Kinetic constants for the inhibition of α-glucosidase were determined according to the effect of either inhibitor or substrate concentration on the slope and vertical axis intercept of the corresponding plots. α-Glucosidase had a Michaelis-Menton constant (Km) of 0.91 mmol/L for pNPG as substrate and Vmax value of 178 mmol/min. Apparent Vmax values in the presence of 13 and 26 μg of ARs were found to be 153 and 107 mmol/min, respectively. The inhibitory constant (Ki) was 17.24 μg/mL of ARs.
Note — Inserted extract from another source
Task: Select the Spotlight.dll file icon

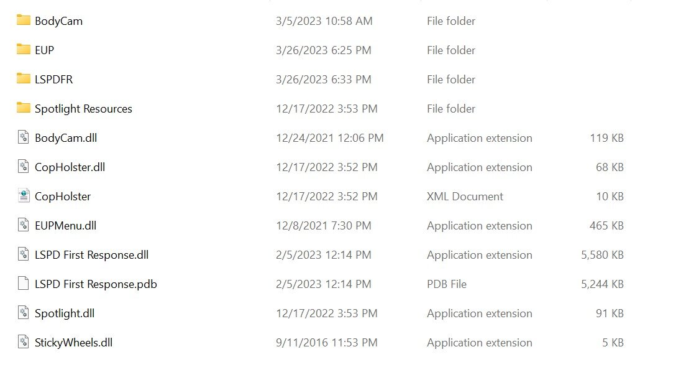Action: [24, 313]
The inhibitory activity of ARs against α-glucosidase to date has not been described in the literature. The inhibition mode displayed in this study was similar to acarbose, phenolic compounds extracted from millet seed coat and chebulagic acid from Terminalia chebula[262728] which were all non-competitive inhibitors. ARs has a high inhibition activity (IC50 = 37.58 μg/mL, Ki =17.24 μg/mL) in vitro; further studies need to be conducted in vivo by considering the degradation of ARs in the human body by acid in the stomach or digestive enzymes. There is a substantial yield of ARs in wheat bran.[20] The observed biological activities of ARs in general are in line with the low-glycemic index character of wheat bran. Additionally, dietary fiber, phenolic compounds, and phosphatidic acids may be the other anti-diabetic bioactive phytochemicals in wheat bran.[72930] Hence, wheat bran might be useful as a medicinal food or as a source of natural α-glucosidase inhibitor for use in suppressing postprandial hyperglycemia in the management of Type 2 diabetes.

CONCLUSIONS

In the presented study, we fractionated the ethanolic extract of wheat bran guided by the inhibitory activity assay against rat intestinal and yeast α-glucosidase. The results indicated that wheat bran contained several kinds of inhibitors and saturated AR homologs (ARs), including heptadecylresorcinol (C17:0), nonadecaneresorcinol (C19:0), heneicosylresorcinol (C21:0), tricosylresorcinol (C23:0), pentacosylresorcinol (C25:0), and heptacosylresorcinol (C27:0). These ARs are effective non-competitive inhibitors of carbohydrate-hydrolyzing enzymes. Furthermore, ARs may interfere or delay the absorption of dietary carbohydrates in the small intestine, leading to the suppression of postprandial blood glucose surges. ARs are involved in multiple biological activities, and suggested as biomarkers of whole grain wheat- and rye-rich foods.[21] The food-grade ARs from wheat bran are potentially safe. This information will help in the use of wheat bran as a cost-effective functional food component to control the uptake of postprandial blood glucose in type 2 diabetes.